----- Source extract

Professor Marco Fraaije, head of the Molecular Enzymology group at the University of Groningen, collaborates in a European research project that works towards valorization of biomass and he has his eye on lignin. ‘We knew that a group at the University of Leuven in Belgium developed a chemical process to break down this polymer. But unfortunately, the resulting monomers are not very useful in chemical synthesis.’ This is why Fraaije and his colleagues within the SMARTBOX (Selective Modifications of ARomatics Through Biocatalytic OXidations) project looked at ways of modifying this monomer.

‘The chemical depolymerization of lignin can produce a number of different molecules and one of them looked very useful to me,’ says Fraaije. This aromatic monomer is called propylguaiacol and is almost identical to a compound that is used to produce fragrances. It is an aromatic molecule, made up of a ring structure and a short tail of three carbon atoms. ‘We wanted to insert a double bond in the tail, so it would be easier to use as a building block. And I knew an enzyme that might do the trick.’

Alcohol

However, tests showed that this particular enzyme did not work very well and it produced the wrong product. But Fraaije believed that with some tweaking, the enzyme would be able to do the job. ‘Together with a partner in Barcelona, we then used computational tools to predict which modifications were needed to make the enzyme more stable, more selective, and faster in converting the monomer into a useful building block.’

The first two steps were carried out relatively quickly. ‘We have computer calculations to thank for this; they have become very reliable. In the past, we just had to make a large number of mutants and hope that one of them showed improvement.’ The stability improved, so the enzyme would remain active for a couple of days. This reduces the cost that comes with replacing spent enzyme batches. Also, the enzyme would modify the carbon tail either into an alkene or an alcohol. The latter is not very useful and by excluding water from the active site of the enzyme, the reaction could be forced towards the formation of an alkene.

----------
----- Material shown

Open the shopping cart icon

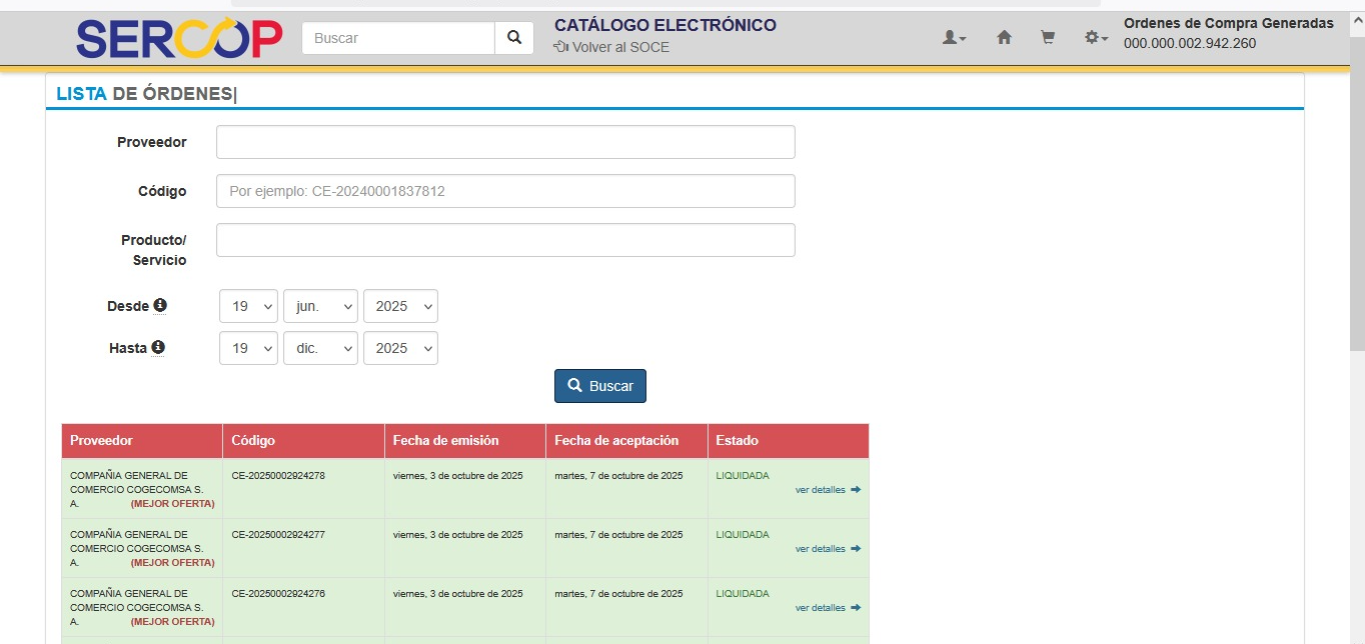click(x=1047, y=38)
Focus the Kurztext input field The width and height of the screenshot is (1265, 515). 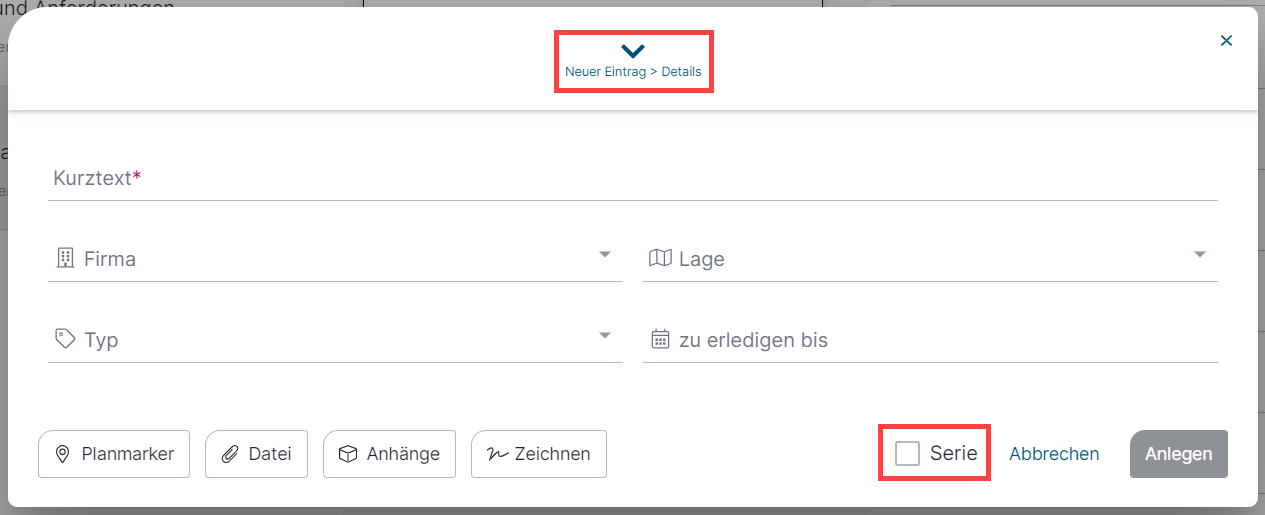point(632,178)
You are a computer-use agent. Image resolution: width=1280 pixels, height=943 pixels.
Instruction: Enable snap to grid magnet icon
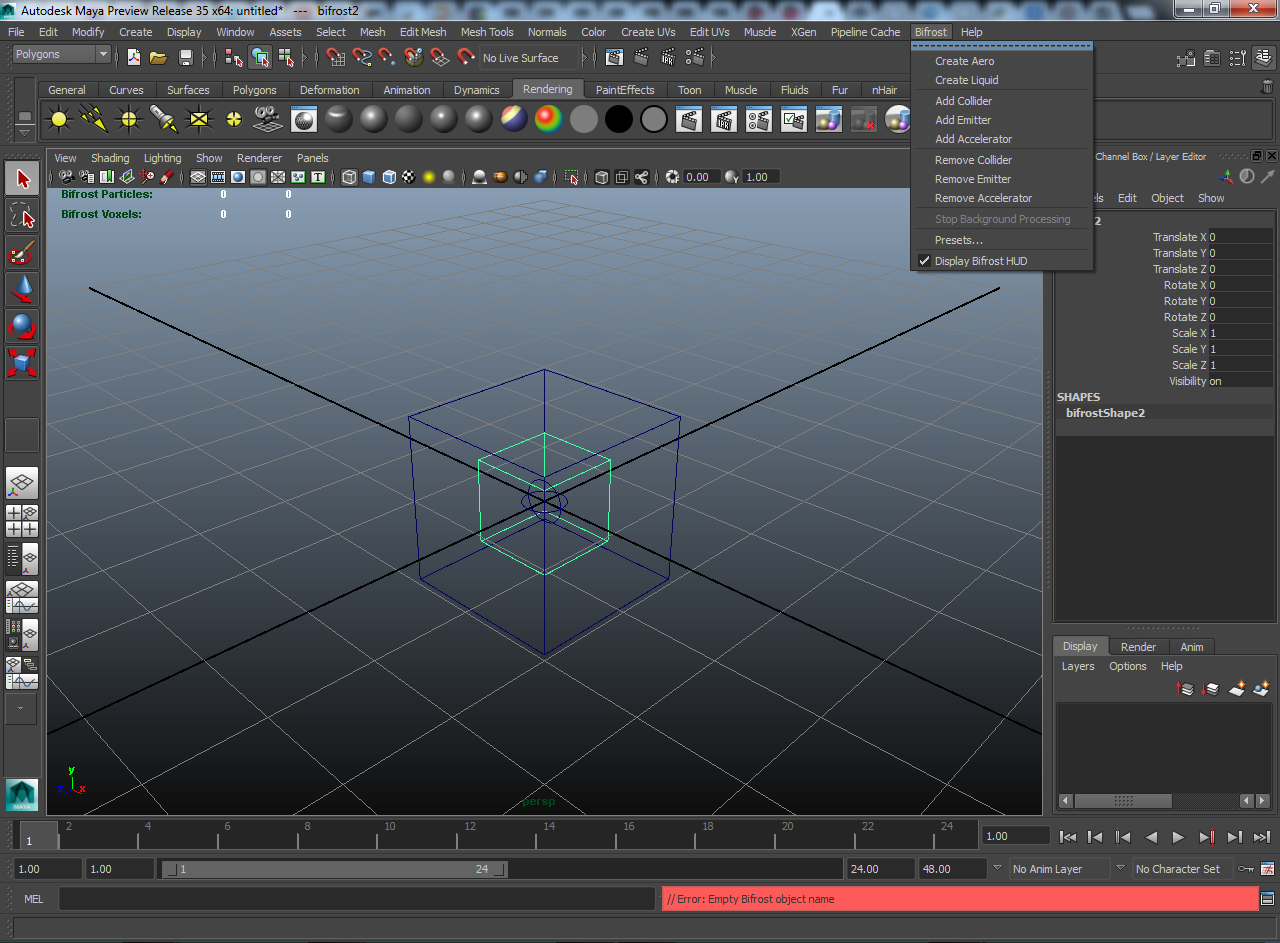tap(335, 58)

----------

**Your task:** Quote the passage on the lignin enzyme research word for word, starting with "Professor Marco Fraaije, head" and going on through "modifying this monomer.". The records were taken from a different source than the text.

**Solution to this task:**
Professor Marco Fraaije, head of the Molecular Enzymology group at the University of Groningen, collaborates in a European research project that works towards valorization of biomass and he has his eye on lignin. ‘We knew that a group at the University of Leuven in Belgium developed a chemical process to break down this polymer. But unfortunately, the resulting monomers are not very useful in chemical synthesis.’ This is why Fraaije and his colleagues within the SMARTBOX (Selective Modifications of ARomatics Through Biocatalytic OXidations) project looked at ways of modifying this monomer.